■ **Aim of the exercise**
Set down only what runs from the line containing "Screen dimensions: 900x407" through the last line of the data, exactly as it reads.

■ **Supplied data**
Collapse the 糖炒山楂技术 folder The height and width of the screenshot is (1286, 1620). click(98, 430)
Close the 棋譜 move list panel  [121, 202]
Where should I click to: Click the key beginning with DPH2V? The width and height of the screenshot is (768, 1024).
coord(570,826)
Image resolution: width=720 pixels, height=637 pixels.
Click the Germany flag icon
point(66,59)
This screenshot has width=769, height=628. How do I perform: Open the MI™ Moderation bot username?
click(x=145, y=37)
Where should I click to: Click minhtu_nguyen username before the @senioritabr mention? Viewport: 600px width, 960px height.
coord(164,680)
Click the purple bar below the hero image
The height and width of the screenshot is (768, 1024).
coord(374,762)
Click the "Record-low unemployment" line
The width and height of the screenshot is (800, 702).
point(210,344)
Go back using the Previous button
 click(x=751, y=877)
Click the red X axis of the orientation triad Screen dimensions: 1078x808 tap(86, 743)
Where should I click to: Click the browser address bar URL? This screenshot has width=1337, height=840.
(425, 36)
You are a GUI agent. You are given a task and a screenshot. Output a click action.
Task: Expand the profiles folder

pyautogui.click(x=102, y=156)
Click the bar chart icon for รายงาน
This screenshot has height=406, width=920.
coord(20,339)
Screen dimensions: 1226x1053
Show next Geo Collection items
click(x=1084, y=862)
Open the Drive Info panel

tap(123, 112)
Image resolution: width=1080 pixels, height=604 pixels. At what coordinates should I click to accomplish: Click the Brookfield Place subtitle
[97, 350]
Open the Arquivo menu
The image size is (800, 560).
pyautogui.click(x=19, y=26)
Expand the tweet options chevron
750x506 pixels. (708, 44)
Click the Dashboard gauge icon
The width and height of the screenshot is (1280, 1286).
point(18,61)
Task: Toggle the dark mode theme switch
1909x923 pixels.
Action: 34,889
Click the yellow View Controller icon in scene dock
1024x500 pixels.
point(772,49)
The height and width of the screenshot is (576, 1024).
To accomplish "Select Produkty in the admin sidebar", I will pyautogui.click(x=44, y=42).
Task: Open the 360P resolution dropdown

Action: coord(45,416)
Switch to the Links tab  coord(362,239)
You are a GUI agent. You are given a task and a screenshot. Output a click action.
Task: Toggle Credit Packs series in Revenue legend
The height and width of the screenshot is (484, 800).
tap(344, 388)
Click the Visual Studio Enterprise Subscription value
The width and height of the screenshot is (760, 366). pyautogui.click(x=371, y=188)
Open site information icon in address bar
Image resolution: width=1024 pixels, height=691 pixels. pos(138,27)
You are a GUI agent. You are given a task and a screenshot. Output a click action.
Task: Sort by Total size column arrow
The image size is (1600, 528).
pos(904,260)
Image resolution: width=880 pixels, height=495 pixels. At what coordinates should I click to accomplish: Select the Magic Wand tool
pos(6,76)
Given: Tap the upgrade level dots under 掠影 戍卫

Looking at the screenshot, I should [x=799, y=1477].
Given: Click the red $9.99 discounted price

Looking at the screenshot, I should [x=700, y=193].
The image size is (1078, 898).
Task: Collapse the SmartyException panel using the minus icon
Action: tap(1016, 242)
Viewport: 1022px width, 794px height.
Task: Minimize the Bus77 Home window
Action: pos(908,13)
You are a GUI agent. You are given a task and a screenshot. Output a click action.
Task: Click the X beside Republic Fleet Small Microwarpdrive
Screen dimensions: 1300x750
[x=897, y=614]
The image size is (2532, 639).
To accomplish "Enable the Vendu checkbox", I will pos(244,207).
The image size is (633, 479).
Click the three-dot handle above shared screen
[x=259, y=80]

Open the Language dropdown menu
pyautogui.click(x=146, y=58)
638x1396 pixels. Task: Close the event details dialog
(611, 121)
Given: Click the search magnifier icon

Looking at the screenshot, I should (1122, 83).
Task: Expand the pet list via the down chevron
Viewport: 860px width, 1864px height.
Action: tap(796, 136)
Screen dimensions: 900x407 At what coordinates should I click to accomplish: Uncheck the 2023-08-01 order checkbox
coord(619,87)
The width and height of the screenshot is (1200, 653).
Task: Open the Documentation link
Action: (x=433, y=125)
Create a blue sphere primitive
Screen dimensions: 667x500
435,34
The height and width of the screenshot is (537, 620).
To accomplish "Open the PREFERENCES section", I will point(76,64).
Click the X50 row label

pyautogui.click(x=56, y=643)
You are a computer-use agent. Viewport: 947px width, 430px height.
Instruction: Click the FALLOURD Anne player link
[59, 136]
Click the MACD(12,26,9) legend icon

■ **Answer section**
Screen dimensions: 900x407 At what coordinates should I click to accomplish: Uncheck the 2023-08-01 order checkbox
coord(619,87)
The width and height of the screenshot is (1200, 653).
Task: Open the Documentation link
Action: (x=433, y=125)
Create a blue sphere primitive
Screen dimensions: 667x500
435,34
The height and width of the screenshot is (537, 620).
To accomplish "Open the PREFERENCES section", I will point(76,64).
Click the X50 row label

pyautogui.click(x=56, y=643)
You are a computer-use agent. Viewport: 947px width, 430px height.
Instruction: Click the FALLOURD Anne player link
[59, 136]
Click the MACD(12,26,9) legend icon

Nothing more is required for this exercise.